Juneteenth: End of Slavery
During the years of 1861-1865, the confederate army fought the Union in efforts to continue to keep and own slaves. The Emancipation Proclamation ended slavery 1863. So why is it that Juneteenth came two years later? The confederacy continued to fight the new law, so the slaves of TX learned of their freedom after the war finally ended. But not until after the slaves planted one more seasons crops.
Juneteenth Freedom or Not So Much
June 19th 1865 was the celebration of freedom, however was followed by hundreds of years of struggle. To begin with, slaves had nothing to show for the plantations built and crops wealth, they worked to help white men acquire. They had nothing. Their bodies free, but the dehumanizing also continued, lynchings, violence, rape. Hundreds of years of struggle for these black Americans whom worked to build their own communities, homes, crops and wealth.
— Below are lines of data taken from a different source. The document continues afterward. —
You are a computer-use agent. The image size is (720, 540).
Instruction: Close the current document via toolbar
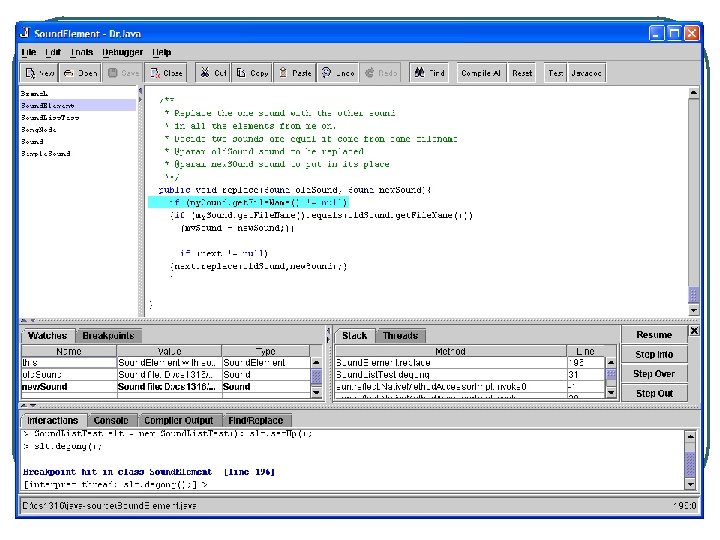coord(165,73)
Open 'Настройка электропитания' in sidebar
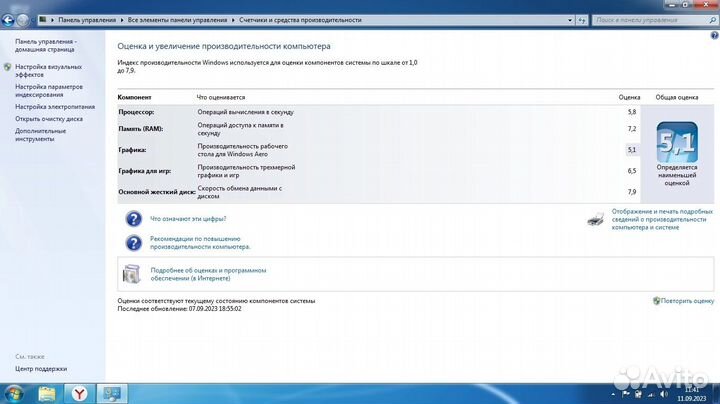The height and width of the screenshot is (404, 720). pyautogui.click(x=54, y=106)
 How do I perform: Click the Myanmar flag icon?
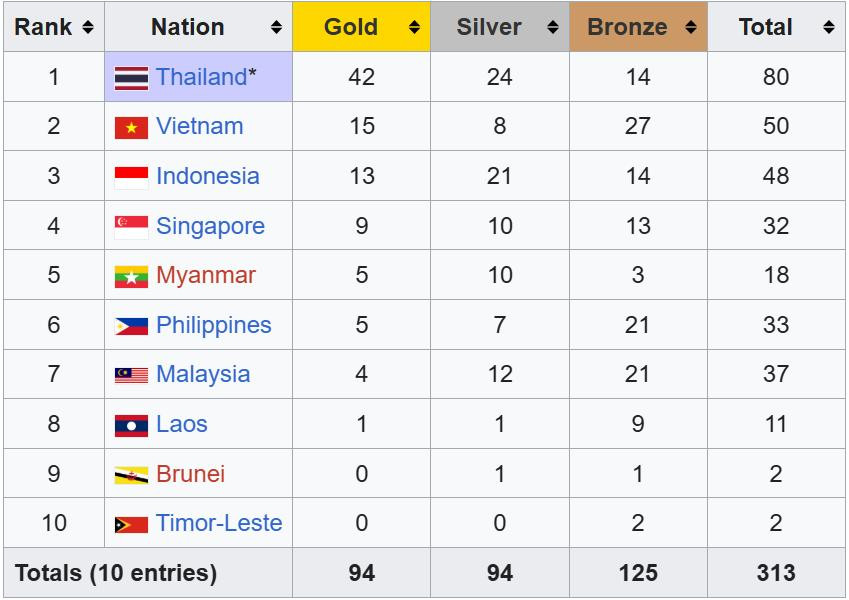click(x=131, y=276)
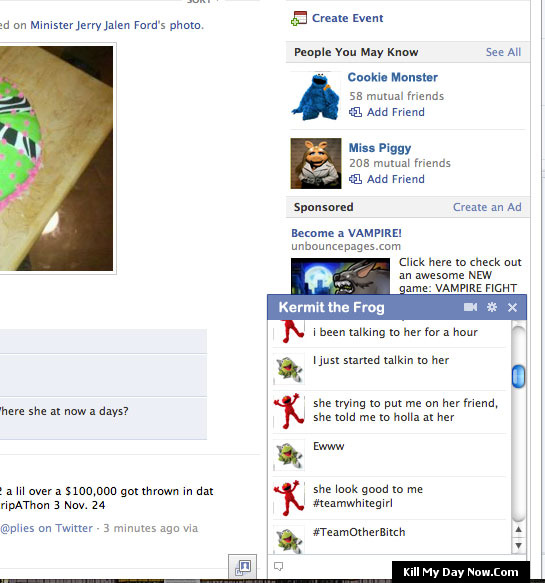Open Cookie Monster's profile picture
The image size is (545, 583).
coord(315,96)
So although the Emancipation Proclamation of 1863 gave black people freedom from slavery, they would continue to be subjected to racism for hundreds of years. This continues in parts of our country even today.
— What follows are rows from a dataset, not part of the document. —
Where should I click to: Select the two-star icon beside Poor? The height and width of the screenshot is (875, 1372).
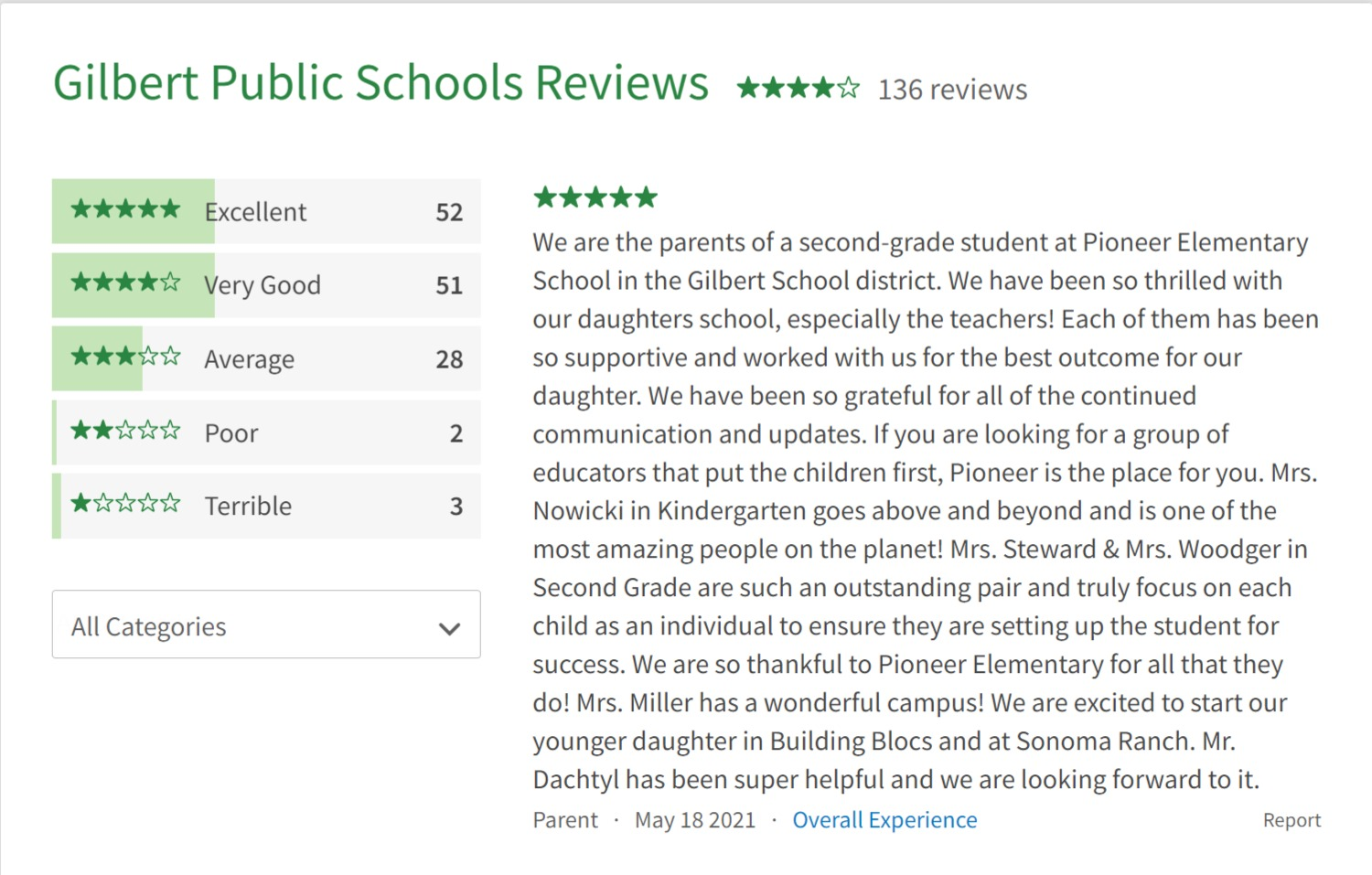pos(123,430)
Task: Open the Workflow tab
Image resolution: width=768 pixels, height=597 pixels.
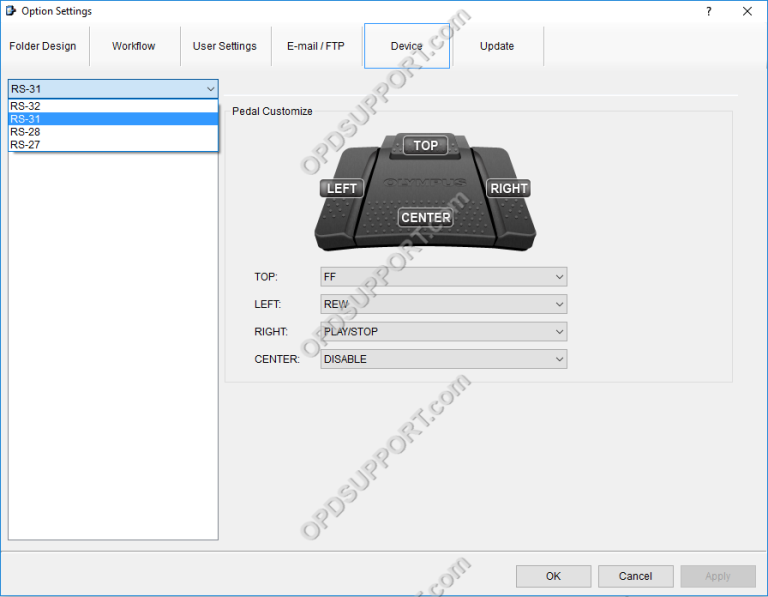Action: pyautogui.click(x=134, y=46)
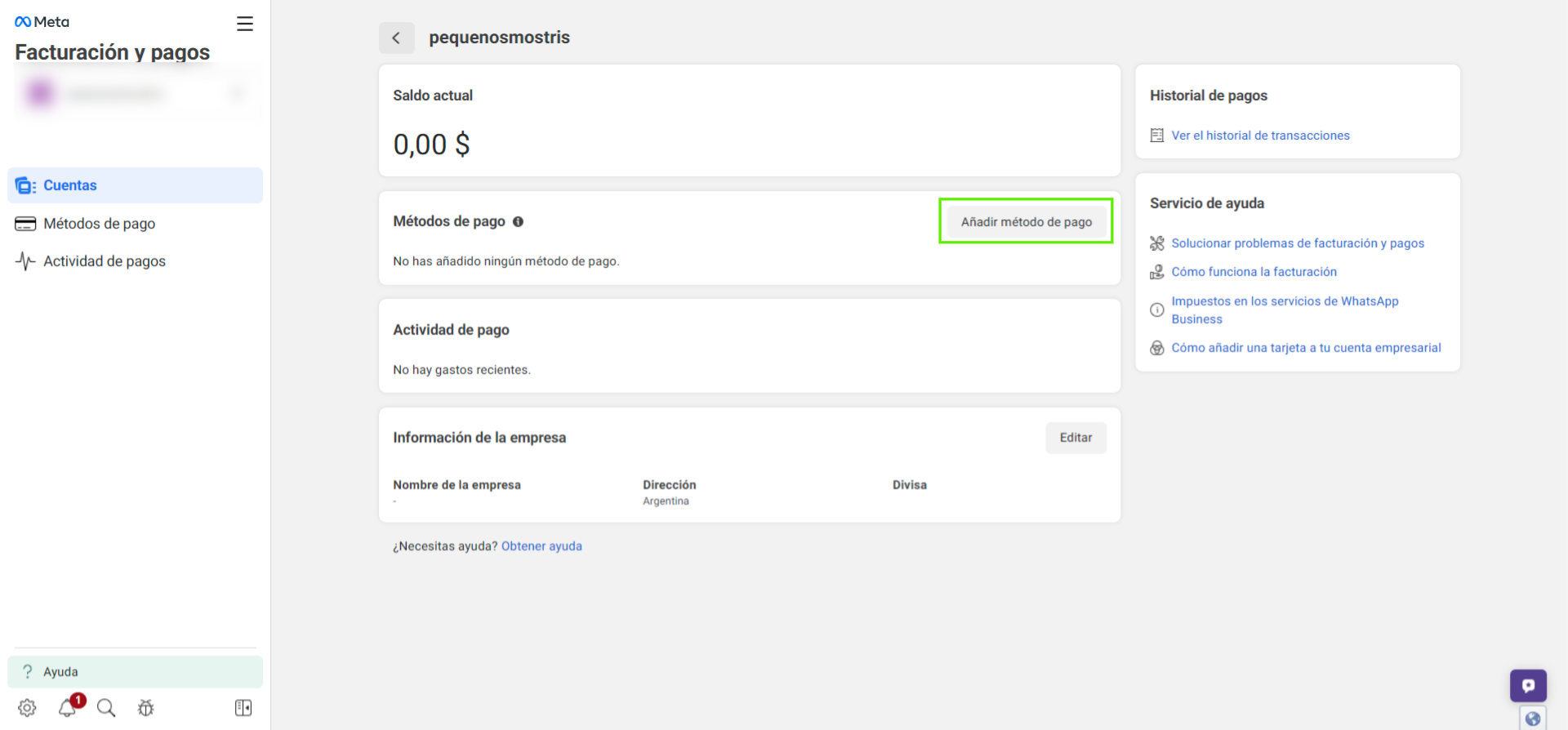Click the info icon beside Métodos de pago
This screenshot has width=1568, height=730.
518,222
History of White Supremacy
The civil war ended, slavery was abolished, and black people became free, yet the bondage continued. White Supremacy never ended as evidenced by Jim Crow, the uprising of the KKK and other forms of the same. I recently learned from a Rocky Mountain PBS special that in the 1920’s, Colorado’s KKK was the 2nd highest per capita of the entire nation. This still evidenced today by the lack of diversity. Many historical figures, politicians and leaders of KKK and other white supremacist groups are blatantly honored by landmarks in their name. If we celebrate the accomplishments of these parts of heritage, while we ignore the celebrations and liberation of black people, are we really changing anything?
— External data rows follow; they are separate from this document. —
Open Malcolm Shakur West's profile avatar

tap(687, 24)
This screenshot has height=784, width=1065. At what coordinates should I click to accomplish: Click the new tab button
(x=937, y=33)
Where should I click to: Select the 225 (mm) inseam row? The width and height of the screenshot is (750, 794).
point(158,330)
I love the ABC show Blackish which aires Tuesdays. If you haven’t seen it please check it out. On Season 4 episode 1, they created an entire show about Juneteenth, it was funny, clever and powerful. The dialogue around the reason and need for celebration of this holiday made sense. Juneteenth is a black holiday but It’s also an American holiday. We align as we celebrate, because we should all want the same freedom for everyone that we want for ourselves. Don’t we want a country where there is zero tolerance for the inhumane treatment and racism of it’s citizens? We need to celebrate that mindset. We need to celebrate the liberation, and freedom from slavery that Juneteenth represents.
Black Holiday and American Holiday
I honestly think Juneteenth is as important as Independence Day. I invite everyone to join your local Juneteenth celebrations. Here in my state of Colorado, linked are the many city local events, Boulder, Denver, Colorado Springs, Loveland. I encourage everyone to research your own local celebration events and the movement to become a national holiday. There are network television Juneteenth celebrations. Or you can even host your own gathering with the intention to celebrate Juneteenth.
Juneteenth holiday is meant to serve as a reminder of the struggle in the abolishment of slavery and the violence and harm that still continues today. As we celebrate, we recommit to creating a pathway to fulfilling the 14th Amendment. Make this holiday a commitment for the equality and antiracism of this nation’s people.